START Records shown

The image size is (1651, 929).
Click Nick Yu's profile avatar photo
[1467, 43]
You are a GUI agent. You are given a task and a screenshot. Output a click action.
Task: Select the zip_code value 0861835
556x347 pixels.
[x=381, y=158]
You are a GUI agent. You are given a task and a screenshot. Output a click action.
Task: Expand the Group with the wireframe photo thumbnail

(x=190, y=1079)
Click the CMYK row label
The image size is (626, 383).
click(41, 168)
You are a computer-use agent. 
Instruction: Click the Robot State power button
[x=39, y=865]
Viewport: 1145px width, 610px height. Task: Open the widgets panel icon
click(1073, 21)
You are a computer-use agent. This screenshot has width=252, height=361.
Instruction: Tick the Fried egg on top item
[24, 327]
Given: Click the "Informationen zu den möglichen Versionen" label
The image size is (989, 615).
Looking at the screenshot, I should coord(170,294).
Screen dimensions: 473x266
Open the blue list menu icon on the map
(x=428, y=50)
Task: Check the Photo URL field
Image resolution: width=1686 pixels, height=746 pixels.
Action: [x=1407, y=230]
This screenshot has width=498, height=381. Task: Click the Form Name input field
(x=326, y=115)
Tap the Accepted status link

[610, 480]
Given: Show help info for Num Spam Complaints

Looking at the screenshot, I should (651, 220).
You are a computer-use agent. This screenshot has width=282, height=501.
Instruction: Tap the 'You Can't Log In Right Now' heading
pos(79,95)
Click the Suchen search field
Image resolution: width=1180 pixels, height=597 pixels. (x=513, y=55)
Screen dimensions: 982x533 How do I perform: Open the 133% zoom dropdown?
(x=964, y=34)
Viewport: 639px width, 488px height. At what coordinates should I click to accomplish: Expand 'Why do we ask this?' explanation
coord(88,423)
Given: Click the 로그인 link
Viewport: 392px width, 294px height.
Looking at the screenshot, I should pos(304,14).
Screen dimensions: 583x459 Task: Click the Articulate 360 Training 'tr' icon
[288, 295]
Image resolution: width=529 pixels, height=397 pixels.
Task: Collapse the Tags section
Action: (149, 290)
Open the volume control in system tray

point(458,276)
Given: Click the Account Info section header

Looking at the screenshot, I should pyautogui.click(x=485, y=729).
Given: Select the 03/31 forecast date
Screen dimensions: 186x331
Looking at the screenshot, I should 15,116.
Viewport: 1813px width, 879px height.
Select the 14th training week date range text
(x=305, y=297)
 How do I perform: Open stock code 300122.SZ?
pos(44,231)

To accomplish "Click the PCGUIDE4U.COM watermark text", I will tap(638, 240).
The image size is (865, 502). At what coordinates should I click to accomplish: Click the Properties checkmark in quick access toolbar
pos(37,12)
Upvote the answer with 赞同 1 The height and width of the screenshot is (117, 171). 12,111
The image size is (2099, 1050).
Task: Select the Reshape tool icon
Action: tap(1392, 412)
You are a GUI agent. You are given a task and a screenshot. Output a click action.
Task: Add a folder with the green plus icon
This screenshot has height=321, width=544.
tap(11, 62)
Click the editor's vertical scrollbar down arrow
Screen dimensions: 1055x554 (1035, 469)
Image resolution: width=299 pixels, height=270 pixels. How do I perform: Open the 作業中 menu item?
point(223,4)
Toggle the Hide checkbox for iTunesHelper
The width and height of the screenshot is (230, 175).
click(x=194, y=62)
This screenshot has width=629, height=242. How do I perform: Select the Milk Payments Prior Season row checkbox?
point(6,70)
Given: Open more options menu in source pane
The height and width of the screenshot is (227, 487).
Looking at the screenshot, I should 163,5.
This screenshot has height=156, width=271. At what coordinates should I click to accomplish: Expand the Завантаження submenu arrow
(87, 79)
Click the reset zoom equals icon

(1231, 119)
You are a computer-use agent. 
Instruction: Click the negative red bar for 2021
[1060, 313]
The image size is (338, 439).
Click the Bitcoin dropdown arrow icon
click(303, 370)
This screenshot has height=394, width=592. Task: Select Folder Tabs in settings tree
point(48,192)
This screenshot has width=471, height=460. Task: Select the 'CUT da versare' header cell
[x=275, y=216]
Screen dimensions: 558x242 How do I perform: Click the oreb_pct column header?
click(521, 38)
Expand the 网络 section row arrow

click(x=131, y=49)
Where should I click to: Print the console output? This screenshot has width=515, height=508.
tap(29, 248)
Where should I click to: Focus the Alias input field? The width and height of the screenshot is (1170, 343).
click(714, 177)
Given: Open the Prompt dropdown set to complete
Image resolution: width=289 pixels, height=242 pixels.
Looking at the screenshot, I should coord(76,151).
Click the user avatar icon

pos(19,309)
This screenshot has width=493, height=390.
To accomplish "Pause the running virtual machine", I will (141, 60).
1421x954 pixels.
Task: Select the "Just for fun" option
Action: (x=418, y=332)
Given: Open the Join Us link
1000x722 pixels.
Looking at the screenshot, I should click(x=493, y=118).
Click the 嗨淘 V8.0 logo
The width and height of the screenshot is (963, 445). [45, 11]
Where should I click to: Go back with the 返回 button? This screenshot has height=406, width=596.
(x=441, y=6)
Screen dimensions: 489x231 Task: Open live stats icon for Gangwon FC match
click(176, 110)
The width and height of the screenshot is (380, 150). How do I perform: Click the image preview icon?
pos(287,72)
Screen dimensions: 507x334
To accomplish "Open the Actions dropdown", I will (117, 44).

END Records shown

Exercise objective. Each line of the material must be restated exactly.

Result for this exercise.
The image size is (1651, 929).
Click Nick Yu's profile avatar photo
[1467, 43]
You are a GUI agent. You are given a task and a screenshot. Output a click action.
Task: Select the zip_code value 0861835
556x347 pixels.
[x=381, y=158]
You are a GUI agent. You are given a task and a screenshot. Output a click action.
Task: Expand the Group with the wireframe photo thumbnail

(x=190, y=1079)
Click the CMYK row label
The image size is (626, 383).
click(41, 168)
You are a computer-use agent. 
Instruction: Click the Robot State power button
[x=39, y=865]
Viewport: 1145px width, 610px height. Task: Open the widgets panel icon
click(1073, 21)
You are a computer-use agent. This screenshot has width=252, height=361.
Instruction: Tick the Fried egg on top item
[24, 327]
Given: Click the "Informationen zu den möglichen Versionen" label
The image size is (989, 615).
Looking at the screenshot, I should coord(170,294).
Screen dimensions: 473x266
Open the blue list menu icon on the map
(x=428, y=50)
Task: Check the Photo URL field
Image resolution: width=1686 pixels, height=746 pixels.
Action: [x=1407, y=230]
This screenshot has width=498, height=381. Task: Click the Form Name input field
(x=326, y=115)
Tap the Accepted status link

[610, 480]
Given: Show help info for Num Spam Complaints

Looking at the screenshot, I should (651, 220).
You are a computer-use agent. This screenshot has width=282, height=501.
Instruction: Tap the 'You Can't Log In Right Now' heading
pos(79,95)
Click the Suchen search field
Image resolution: width=1180 pixels, height=597 pixels. (x=513, y=55)
Screen dimensions: 982x533 How do I perform: Open the 133% zoom dropdown?
(x=964, y=34)
Viewport: 639px width, 488px height. At what coordinates should I click to accomplish: Expand 'Why do we ask this?' explanation
coord(88,423)
Given: Click the 로그인 link
Viewport: 392px width, 294px height.
Looking at the screenshot, I should pos(304,14).
Screen dimensions: 583x459 Task: Click the Articulate 360 Training 'tr' icon
[288, 295]
Image resolution: width=529 pixels, height=397 pixels.
Task: Collapse the Tags section
Action: (149, 290)
Open the volume control in system tray

point(458,276)
Given: Click the Account Info section header

Looking at the screenshot, I should pyautogui.click(x=485, y=729).
Given: Select the 03/31 forecast date
Screen dimensions: 186x331
Looking at the screenshot, I should 15,116.
Viewport: 1813px width, 879px height.
Select the 14th training week date range text
(x=305, y=297)
 How do I perform: Open stock code 300122.SZ?
pos(44,231)

To accomplish "Click the PCGUIDE4U.COM watermark text", I will tap(638, 240).
The image size is (865, 502). At what coordinates should I click to accomplish: Click the Properties checkmark in quick access toolbar
pos(37,12)
Upvote the answer with 赞同 1 The height and width of the screenshot is (117, 171). 12,111
The image size is (2099, 1050).
Task: Select the Reshape tool icon
Action: tap(1392, 412)
You are a GUI agent. You are given a task and a screenshot. Output a click action.
Task: Add a folder with the green plus icon
This screenshot has height=321, width=544.
tap(11, 62)
Click the editor's vertical scrollbar down arrow
Screen dimensions: 1055x554 (1035, 469)
Image resolution: width=299 pixels, height=270 pixels. How do I perform: Open the 作業中 menu item?
point(223,4)
Toggle the Hide checkbox for iTunesHelper
The width and height of the screenshot is (230, 175).
click(x=194, y=62)
This screenshot has width=629, height=242. How do I perform: Select the Milk Payments Prior Season row checkbox?
point(6,70)
Given: Open more options menu in source pane
The height and width of the screenshot is (227, 487).
Looking at the screenshot, I should 163,5.
This screenshot has height=156, width=271. At what coordinates should I click to accomplish: Expand the Завантаження submenu arrow
(87, 79)
Click the reset zoom equals icon

(1231, 119)
You are a computer-use agent. 
Instruction: Click the negative red bar for 2021
[1060, 313]
The image size is (338, 439).
Click the Bitcoin dropdown arrow icon
click(303, 370)
This screenshot has height=394, width=592. Task: Select Folder Tabs in settings tree
point(48,192)
This screenshot has width=471, height=460. Task: Select the 'CUT da versare' header cell
[x=275, y=216]
Screen dimensions: 558x242 How do I perform: Click the oreb_pct column header?
click(521, 38)
Expand the 网络 section row arrow

click(x=131, y=49)
Where should I click to: Print the console output? This screenshot has width=515, height=508.
tap(29, 248)
Where should I click to: Focus the Alias input field? The width and height of the screenshot is (1170, 343).
click(714, 177)
Given: Open the Prompt dropdown set to complete
Image resolution: width=289 pixels, height=242 pixels.
Looking at the screenshot, I should coord(76,151).
Click the user avatar icon

pos(19,309)
This screenshot has width=493, height=390.
To accomplish "Pause the running virtual machine", I will (141, 60).
1421x954 pixels.
Task: Select the "Just for fun" option
Action: (x=418, y=332)
Given: Open the Join Us link
1000x722 pixels.
Looking at the screenshot, I should click(x=493, y=118).
Click the 嗨淘 V8.0 logo
The width and height of the screenshot is (963, 445). [45, 11]
Where should I click to: Go back with the 返回 button? This screenshot has height=406, width=596.
(x=441, y=6)
Screen dimensions: 489x231 Task: Open live stats icon for Gangwon FC match
click(176, 110)
The width and height of the screenshot is (380, 150). How do I perform: Click the image preview icon?
pos(287,72)
Screen dimensions: 507x334
To accomplish "Open the Actions dropdown", I will (117, 44).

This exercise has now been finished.